Avec Hemlock and Silver (Ciguë et argent), T. Kingfisher propose au lecteur un conte entièrement réinventé, dans la lignée de Nettle and Bone. On y suit les investigations d'Anja, une soigneuse salvatrice (peut-être), bien loin du prince charmant du conte original. Anja est une vieille fille (spinster), elle est grande et forte, sans doute en surpoids, n'a aucun instinct maternel et, last but not least, est tout sauf élégante. Mais, depuis un drame survenu dans son enfance, le traitement des poisons est la seule passion d'Anja. Elle y a consacré toute sa vie, étudiant, apprenant, testant, goûtant, administrant. Elle est ainsi peu à peu devenue la spécialiste mondiale des poisons. Mais ce qu'elle en a compris c'est qu'il reste bien plus à apprendre que ce qu'elle sait déjà. Elle sauve quand même des patients, parfois, souvent, mais tout dépend du poison, de la dose, du mode d’administration, du délai. La science des poisons, qu'elle maîtrise mieux que quiconque, est, je l'ai expliqué, une science inexacte.
Alors quand, flanquée d'un duo de gardes du corps, Anja se présente au château de Witherleaf, elle est loin de savoir si elle pourra faire le moindre bien à la malheureuse princesse adolescente.
Hemlock and Silver est une enquête policière et scientifique qui se conclut dans de l'action frénétique. Sous la plume de T Kingfisher tu suivras, lecteur, le cheminement de pensée d'une Anja (rapidement assistée par l'un des deux gardes qui lui sert de John Watson) qui fait des hypothèses, vérifie, ferme des portes, en ouvre d'autres, de plus en plus extraordinaires. Une vraie démarche scientifique d'autant plus affirmée qu'Anja ne croit pas à la magie (là, elle a peut-être tort) et qu'elle est une adepte du rasoir d'Occam qui s'ignore. En butte à un problème qui défie ses connaissances, confrontée à une patiente qui, comme le disait fort justement le docteur House, ment, menacée peut-être par d'éventuels empoisonneurs, Anja devra accepter d'ouvrir son champ de crédulité tout en continuant à examiner scientifiquement les incongruités qu'elle découvre. C'est palpitant sur le plan de l'énigme intellectuelle, pour elle comme pour toi. D'autant que, rappelons-le, dans le monde médiéval d'Anja, il n'y a ni analyse de laboratoire ni spectroscopie de masse.
Dans ce roman clairement féministe, T Kingsisher met en scène un personnage plaisant, plein d'humour et d’autodérision, qui s'adresse régulièrement au lecteur pour souligner l'incongruité d'une situation.
Le texte est une ode à la méthode scientifique, au plaisir de la découverte scientifique, à l'apprentissage qui n'est jamais inutile même si son utilité n’apparaît pas au premier regard.
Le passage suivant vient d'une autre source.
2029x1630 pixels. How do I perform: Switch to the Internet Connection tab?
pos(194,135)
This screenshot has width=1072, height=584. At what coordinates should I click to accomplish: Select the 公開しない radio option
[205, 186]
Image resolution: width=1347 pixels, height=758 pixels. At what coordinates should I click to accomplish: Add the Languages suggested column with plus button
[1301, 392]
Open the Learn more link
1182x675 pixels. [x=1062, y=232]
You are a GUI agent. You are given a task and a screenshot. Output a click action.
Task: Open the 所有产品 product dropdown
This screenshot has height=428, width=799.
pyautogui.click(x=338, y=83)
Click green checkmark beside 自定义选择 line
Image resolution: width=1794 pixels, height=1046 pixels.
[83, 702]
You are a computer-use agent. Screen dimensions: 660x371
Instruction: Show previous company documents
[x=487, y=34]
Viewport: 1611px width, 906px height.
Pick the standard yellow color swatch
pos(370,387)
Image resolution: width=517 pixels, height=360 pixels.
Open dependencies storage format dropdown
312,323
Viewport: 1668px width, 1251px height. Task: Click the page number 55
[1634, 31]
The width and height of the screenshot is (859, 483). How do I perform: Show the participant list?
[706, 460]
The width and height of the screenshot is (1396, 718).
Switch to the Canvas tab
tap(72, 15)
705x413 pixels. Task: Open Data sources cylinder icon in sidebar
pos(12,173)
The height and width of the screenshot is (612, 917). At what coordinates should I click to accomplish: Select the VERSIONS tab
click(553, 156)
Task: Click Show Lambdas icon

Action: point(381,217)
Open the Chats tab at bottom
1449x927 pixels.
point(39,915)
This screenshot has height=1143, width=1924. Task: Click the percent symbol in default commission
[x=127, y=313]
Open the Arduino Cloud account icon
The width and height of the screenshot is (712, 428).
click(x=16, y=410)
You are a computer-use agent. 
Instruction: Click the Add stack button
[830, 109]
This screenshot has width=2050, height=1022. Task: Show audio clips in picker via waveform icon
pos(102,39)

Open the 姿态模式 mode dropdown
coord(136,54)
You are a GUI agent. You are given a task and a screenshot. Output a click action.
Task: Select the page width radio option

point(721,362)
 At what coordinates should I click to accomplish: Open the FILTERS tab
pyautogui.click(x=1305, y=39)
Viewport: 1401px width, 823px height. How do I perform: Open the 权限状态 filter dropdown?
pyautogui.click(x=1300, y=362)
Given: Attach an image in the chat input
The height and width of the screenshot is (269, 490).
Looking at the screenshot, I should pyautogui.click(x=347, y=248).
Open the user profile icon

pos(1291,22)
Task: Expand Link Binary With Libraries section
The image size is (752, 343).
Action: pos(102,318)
Il est une profession de foi dans l'appréhension rationnelle du monde, quelles que soient les bizarreries que celui-ci propose à l'observateur.
Hemlock and Silver est, pour conclure, un roman agréable à lire, tiré par son énigme et son personnage principal. Je l'ai moins aimé que le plus court et excellent Nettle and Bone, peut-être parce qu'il est un poil trop long, et peut-être aussi parce, que pour rendre cohérent une intrigue assez complexe, l'autrice est obligée de donner quantité d'explications qui alourdissent parfois le propos. C'est néanmoins une lecture plaisante, même si T Kingfisher a déjà écrit plus percutant.
On compare le roman à Blanche-Neige (l'autrice elle-même le fait) et il est vrai que les points communs sont nombreux, mais j'ai trouvé que d'autres points tout aussi nombreux rappelaient Alice au Pays des Merveilles (aurais-je oublié d'évoquer un chat parlant très capricieux ? des chenilles très particulières ? des miroirs qu'on traverse ? et une méchante reine ? Oups ! Quel distrait je suis !).